**Task statement**
Beneath this line are the data; copy exactly the part of them that opens with the line containing "Where should I click to: Click" and closes with the line containing "This screenshot has height=728, width=899.", and only that part.

*** Opening of Data extract ***

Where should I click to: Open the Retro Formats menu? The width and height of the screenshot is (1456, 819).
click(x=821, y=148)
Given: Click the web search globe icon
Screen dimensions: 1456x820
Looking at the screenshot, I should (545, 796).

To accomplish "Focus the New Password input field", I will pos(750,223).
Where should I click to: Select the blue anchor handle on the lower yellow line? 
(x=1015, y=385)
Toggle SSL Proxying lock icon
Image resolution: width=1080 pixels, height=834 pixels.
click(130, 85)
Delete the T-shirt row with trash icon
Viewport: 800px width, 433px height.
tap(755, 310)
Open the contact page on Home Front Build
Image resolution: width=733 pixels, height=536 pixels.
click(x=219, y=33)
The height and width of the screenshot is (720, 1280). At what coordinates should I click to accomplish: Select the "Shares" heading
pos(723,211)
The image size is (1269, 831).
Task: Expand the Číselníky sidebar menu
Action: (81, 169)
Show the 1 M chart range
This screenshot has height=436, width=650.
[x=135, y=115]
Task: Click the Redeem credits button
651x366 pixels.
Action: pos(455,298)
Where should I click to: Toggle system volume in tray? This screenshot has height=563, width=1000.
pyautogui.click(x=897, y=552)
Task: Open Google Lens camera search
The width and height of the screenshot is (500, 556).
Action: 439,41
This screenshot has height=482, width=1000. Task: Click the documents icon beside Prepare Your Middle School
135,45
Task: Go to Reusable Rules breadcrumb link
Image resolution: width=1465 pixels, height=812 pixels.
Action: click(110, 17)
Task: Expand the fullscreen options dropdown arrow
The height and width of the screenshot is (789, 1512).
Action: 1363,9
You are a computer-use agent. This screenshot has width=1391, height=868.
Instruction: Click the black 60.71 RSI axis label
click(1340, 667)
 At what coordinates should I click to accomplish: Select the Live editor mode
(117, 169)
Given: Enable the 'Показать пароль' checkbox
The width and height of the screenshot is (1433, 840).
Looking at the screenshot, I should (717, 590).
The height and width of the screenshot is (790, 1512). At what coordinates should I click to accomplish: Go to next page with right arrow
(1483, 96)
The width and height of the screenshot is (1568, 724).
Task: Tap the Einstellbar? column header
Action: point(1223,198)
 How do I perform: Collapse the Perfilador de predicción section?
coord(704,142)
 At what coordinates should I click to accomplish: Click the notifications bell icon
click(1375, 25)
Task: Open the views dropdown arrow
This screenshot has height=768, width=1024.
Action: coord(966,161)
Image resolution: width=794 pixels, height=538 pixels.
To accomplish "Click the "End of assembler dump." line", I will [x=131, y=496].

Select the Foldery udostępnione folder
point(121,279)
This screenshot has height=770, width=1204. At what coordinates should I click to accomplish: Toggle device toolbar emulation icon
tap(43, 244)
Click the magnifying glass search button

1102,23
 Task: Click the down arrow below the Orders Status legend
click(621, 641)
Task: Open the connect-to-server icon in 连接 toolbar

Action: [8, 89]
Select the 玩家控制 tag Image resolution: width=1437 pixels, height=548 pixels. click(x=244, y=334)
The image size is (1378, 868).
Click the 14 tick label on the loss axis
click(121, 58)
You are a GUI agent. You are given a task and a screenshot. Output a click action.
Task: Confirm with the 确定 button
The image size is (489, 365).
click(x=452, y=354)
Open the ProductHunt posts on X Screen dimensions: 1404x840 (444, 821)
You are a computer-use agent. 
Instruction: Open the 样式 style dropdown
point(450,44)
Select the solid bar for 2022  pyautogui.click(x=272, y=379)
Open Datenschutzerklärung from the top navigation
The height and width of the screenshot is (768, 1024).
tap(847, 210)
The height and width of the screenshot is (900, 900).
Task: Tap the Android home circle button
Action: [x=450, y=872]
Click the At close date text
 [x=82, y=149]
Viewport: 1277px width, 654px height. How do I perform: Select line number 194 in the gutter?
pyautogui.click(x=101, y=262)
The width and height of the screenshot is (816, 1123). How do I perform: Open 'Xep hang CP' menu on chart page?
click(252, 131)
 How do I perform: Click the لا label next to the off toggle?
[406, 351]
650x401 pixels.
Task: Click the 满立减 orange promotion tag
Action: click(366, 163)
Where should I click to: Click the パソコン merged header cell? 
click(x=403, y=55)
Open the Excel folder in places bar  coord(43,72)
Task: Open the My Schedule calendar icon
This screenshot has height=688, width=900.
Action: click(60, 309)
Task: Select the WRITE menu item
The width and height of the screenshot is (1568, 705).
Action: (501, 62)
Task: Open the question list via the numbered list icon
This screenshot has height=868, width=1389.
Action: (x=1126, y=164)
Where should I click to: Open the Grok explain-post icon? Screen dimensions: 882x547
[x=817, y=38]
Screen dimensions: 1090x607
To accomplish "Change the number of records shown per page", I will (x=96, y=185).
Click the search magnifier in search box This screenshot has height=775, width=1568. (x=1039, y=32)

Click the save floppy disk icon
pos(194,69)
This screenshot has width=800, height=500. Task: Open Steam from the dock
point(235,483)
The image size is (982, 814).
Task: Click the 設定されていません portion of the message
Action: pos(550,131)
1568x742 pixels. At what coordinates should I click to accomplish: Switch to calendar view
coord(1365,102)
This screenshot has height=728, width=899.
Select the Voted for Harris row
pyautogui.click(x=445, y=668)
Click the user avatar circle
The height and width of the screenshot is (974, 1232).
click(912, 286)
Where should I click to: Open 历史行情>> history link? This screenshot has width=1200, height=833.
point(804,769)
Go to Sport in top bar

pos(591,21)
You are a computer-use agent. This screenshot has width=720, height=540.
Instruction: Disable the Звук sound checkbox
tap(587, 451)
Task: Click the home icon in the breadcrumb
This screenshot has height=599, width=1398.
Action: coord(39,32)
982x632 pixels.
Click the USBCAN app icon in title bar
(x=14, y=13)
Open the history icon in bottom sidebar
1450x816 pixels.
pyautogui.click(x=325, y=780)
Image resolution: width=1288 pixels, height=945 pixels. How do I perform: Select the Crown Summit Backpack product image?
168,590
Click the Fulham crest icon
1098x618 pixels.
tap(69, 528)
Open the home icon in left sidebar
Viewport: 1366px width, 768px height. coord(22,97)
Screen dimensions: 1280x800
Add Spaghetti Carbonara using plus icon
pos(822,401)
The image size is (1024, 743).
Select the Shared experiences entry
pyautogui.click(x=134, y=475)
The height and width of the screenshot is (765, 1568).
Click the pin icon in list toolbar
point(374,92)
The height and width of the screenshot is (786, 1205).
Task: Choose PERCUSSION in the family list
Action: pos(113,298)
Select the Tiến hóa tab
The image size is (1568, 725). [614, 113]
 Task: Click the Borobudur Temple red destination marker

*** Close of Data extract ***

**Output below**
Where should I click to: Click the パソコン merged header cell? 
click(x=403, y=55)
Open the Excel folder in places bar  coord(43,72)
Task: Open the My Schedule calendar icon
This screenshot has height=688, width=900.
Action: click(60, 309)
Task: Select the WRITE menu item
The width and height of the screenshot is (1568, 705).
Action: (501, 62)
Task: Open the question list via the numbered list icon
This screenshot has height=868, width=1389.
Action: (x=1126, y=164)
Where should I click to: Open the Grok explain-post icon? Screen dimensions: 882x547
[x=817, y=38]
Screen dimensions: 1090x607
To accomplish "Change the number of records shown per page", I will (x=96, y=185).
Click the search magnifier in search box This screenshot has height=775, width=1568. (x=1039, y=32)

Click the save floppy disk icon
pos(194,69)
This screenshot has width=800, height=500. Task: Open Steam from the dock
point(235,483)
The image size is (982, 814).
Task: Click the 設定されていません portion of the message
Action: pos(550,131)
1568x742 pixels. At what coordinates should I click to accomplish: Switch to calendar view
coord(1365,102)
This screenshot has height=728, width=899.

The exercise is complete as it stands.